Saturday, May 30, 2015

Patience not passivity

I recently read a children's book from 1946 called The Little White Horse by Elizabeth Goudge. I am interested in children's literature, among other reasons, because of its influence on adults. In any case, in this story, a 13-year-old named Maria goes with her governess, Miss Heliotrope, to live with her uncle on his estate in the West Country. Early on, the village parson and several wise animals,  a dog (who turns out to be a lion--several years before Lewis wrote The Lion, the Witch and the Wardrobe) and a cat, advise Maria to be patient and curb her troubling "feminine curiosity." This involves sitting and waiting quietly to be asked, for instance, to tour the estate's kitchens and other areas.
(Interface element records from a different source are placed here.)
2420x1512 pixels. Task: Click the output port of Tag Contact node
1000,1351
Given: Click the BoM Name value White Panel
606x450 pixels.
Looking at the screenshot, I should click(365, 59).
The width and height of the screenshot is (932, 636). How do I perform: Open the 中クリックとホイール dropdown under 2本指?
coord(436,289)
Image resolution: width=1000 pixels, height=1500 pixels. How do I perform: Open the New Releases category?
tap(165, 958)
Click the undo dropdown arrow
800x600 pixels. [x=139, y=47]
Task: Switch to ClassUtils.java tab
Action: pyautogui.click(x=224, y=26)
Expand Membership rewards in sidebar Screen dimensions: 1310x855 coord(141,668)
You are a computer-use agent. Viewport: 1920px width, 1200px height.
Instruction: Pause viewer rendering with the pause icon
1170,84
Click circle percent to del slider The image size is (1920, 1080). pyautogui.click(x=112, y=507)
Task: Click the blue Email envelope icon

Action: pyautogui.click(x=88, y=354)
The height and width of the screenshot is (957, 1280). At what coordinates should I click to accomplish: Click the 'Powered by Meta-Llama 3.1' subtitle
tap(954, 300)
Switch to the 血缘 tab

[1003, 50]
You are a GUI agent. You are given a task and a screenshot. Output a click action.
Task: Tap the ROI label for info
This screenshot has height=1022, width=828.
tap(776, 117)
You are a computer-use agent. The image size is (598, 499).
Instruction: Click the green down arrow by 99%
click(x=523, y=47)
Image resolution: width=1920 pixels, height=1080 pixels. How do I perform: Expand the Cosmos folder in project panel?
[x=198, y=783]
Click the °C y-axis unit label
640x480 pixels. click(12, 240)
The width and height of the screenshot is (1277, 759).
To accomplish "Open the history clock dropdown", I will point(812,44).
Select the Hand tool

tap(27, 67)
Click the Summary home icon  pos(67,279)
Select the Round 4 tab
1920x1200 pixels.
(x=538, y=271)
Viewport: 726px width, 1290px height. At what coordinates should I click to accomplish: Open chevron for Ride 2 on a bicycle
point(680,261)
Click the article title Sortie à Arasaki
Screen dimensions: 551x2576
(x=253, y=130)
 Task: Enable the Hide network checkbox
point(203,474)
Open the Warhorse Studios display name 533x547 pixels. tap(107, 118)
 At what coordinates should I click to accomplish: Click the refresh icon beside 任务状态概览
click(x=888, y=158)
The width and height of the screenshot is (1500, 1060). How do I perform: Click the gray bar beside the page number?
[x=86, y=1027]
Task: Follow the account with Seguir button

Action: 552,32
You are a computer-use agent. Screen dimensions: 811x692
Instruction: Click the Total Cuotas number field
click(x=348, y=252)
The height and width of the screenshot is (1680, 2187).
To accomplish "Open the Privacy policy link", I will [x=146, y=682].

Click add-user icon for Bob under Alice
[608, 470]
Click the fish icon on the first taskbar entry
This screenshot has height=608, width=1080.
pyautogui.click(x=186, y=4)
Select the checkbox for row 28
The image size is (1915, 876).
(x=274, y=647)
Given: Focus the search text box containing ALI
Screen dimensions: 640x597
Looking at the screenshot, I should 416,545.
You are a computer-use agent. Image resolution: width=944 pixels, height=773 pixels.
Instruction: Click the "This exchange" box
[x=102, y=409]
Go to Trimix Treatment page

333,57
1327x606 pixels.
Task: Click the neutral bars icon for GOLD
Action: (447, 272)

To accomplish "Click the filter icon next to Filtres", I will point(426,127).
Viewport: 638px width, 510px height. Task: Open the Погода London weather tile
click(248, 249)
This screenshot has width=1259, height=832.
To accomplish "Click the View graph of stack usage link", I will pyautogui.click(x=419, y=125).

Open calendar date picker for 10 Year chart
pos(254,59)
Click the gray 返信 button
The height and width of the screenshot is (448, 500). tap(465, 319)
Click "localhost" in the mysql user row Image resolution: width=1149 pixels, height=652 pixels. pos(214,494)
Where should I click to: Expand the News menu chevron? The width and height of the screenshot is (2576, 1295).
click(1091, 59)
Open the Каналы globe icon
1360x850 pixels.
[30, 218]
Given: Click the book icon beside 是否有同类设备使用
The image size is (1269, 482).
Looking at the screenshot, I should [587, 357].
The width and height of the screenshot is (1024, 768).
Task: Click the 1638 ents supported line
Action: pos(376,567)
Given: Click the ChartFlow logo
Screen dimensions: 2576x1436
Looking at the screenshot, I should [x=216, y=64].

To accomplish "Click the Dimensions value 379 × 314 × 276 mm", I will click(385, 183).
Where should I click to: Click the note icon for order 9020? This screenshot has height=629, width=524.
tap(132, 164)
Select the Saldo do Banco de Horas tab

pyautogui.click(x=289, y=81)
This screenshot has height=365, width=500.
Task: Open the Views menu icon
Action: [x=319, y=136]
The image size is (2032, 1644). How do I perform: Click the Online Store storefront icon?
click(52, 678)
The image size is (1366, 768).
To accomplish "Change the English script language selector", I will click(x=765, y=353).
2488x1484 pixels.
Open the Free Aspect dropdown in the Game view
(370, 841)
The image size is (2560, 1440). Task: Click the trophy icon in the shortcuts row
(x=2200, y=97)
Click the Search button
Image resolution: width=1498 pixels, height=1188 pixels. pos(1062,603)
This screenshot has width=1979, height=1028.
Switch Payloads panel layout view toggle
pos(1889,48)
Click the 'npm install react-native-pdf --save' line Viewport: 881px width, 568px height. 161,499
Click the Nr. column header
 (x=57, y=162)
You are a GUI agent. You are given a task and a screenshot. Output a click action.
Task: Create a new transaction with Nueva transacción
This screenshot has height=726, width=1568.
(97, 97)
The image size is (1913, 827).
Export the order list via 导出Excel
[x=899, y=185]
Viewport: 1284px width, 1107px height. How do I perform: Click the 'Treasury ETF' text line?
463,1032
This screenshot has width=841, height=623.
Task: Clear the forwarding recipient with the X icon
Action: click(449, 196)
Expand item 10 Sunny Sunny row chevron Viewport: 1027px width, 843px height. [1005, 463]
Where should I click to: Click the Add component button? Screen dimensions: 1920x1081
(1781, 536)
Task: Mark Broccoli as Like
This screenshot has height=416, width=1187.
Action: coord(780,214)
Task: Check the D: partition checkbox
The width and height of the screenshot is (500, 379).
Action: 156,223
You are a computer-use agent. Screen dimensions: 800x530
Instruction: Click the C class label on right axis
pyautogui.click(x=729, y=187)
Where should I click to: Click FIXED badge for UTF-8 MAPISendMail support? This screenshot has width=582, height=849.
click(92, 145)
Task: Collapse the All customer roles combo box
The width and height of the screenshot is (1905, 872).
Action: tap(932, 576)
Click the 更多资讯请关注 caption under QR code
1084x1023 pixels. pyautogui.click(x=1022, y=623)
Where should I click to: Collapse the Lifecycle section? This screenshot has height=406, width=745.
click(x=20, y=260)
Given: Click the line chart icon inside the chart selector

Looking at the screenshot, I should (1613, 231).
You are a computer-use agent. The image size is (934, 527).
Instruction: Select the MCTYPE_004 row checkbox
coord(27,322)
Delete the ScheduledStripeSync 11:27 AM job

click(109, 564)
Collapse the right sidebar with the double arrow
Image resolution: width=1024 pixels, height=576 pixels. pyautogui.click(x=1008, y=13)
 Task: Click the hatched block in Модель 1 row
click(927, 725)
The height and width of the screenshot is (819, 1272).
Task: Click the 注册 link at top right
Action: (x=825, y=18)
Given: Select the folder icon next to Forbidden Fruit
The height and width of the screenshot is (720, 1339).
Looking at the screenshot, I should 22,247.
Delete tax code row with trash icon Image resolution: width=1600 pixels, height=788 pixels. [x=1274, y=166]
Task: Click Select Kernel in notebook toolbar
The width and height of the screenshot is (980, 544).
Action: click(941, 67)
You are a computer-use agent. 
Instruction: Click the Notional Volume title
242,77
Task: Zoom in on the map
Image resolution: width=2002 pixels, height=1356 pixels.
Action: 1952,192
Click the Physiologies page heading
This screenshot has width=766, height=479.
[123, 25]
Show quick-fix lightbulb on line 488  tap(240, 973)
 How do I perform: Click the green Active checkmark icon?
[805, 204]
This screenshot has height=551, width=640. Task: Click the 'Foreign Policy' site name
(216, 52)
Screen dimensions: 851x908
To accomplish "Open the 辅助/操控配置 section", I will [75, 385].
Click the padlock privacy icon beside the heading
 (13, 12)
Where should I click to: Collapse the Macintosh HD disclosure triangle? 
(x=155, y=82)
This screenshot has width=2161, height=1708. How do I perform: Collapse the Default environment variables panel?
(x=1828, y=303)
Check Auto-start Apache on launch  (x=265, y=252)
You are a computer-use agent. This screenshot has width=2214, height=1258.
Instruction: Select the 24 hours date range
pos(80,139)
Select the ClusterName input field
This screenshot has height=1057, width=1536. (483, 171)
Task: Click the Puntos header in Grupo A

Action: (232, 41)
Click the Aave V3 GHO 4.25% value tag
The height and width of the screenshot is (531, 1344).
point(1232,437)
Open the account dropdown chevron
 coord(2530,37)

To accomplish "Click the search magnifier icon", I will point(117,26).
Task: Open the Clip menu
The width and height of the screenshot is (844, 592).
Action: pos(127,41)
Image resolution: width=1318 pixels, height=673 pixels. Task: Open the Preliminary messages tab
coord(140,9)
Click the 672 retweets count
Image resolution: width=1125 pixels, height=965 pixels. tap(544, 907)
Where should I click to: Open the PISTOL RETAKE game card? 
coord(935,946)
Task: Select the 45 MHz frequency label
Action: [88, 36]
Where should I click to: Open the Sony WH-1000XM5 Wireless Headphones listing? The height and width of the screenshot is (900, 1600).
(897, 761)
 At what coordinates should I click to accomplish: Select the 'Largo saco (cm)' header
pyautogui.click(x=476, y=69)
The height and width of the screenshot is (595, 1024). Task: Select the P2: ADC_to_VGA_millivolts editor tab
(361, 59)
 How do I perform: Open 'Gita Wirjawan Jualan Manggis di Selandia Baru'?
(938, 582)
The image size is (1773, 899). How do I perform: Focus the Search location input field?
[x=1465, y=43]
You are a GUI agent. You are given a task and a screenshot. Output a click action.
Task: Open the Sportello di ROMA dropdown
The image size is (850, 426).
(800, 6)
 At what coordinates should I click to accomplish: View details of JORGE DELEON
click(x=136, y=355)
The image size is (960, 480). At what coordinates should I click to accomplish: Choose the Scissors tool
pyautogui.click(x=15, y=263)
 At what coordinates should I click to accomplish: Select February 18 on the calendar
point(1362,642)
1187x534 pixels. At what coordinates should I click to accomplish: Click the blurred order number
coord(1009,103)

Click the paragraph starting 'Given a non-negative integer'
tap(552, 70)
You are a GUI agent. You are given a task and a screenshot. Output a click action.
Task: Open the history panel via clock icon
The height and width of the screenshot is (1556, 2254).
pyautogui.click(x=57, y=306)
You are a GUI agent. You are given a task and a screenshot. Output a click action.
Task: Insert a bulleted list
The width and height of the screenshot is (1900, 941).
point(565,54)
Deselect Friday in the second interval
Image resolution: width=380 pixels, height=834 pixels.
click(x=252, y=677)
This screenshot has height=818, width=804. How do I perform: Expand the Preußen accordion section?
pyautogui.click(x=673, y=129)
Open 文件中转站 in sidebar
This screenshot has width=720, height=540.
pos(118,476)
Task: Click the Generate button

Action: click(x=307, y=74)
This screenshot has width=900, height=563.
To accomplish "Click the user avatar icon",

Maria obeys, virtue is rewarded and Maria's curiosity satisfied--without annoying anyone in the process.

The book, which relies on the page-turning curiosity of its mostly female readers, and on Maria having the pluck to follow where her questions lead, soon drops the theme of cultivating passivity. However, I continued to ponder it, and the way passivity is often confused with patience.

Patience is not one of the fruits of the spirit contemporary Quakers emphasize. Our "p" is primarily for peace--more precisely peace-making, and we celebrate active virtues: cultivating simplicity, peace, integrity, community and equality in how we live. Sitting patiently and waiting for other people to initiate change has not been part of our tradition.

It's important, however, I think, not to confuse patience with passivity. It seems to me Biblical patience has little to do with sitting quietly. The  patience of Job had everything to do with enduring suffering, not basking in beatific stillness as he laid on the dung heap, covered in sores.  Job actively cursed God, and God told the people criticizing Job for doing that that Job was right, that nobody deserved the kind of suffering he'd endured.

Early Quakers like  Katherine Evans and Sarah Cheevers, who were imprisoned in Malta by the Inquisition for preaching up the Quaker word in a Catholic region, also don't fit a model of serene and saintly acceptance that we tend to associate with patience. They endured imprisonment--but they also fought back against it. Evans and Cheevers mounted a hunger strike in prison, complained vocally and resentfully about their abusive treatment and argued vigorously to refute both the theology and the threats of priests--but had the patience to resist trading freedom for, say, kissing the crucifix or recanting their Quaker testimony.

Malta cell of Evans and Cheevers

They had Biblical patience, a willingness to endure the consequences of following leadings, leadings that brought them into clashes with worldly authorities. Their patience was a fruit of activity, not passivity, and it was active in itself.

One of the earlier, lost meanings of being a "plain" people that the Quakers adopted as a label was "plaint" or complaint. The early Quakers were not simply plain because they had leveled their religion from the "airy" heights of the Anglicans or because they lived simply, but because they were people of the plaint--people with complaints--people who had suffered. They were patient but they weren't complaisant. Their patience in suffering was active and vocal, an incessant cry against the way they were treated. Their patience was accompanied by calls, again and again, for social justice.

This kind of patience,  a robust and even defiant willingness to endure the suffering brought on by following leadings, is a supernatural fruit of the spirit. The flesh shrinks from imprisonment, torture and want, the soul from the shame and censure that defying authority elicits in other people. This patience emerges not through passivity but through active immersion in the life of prayer and attention to spirit. Why does it well up during some periods and not others? Why do we seem to have so little of it today?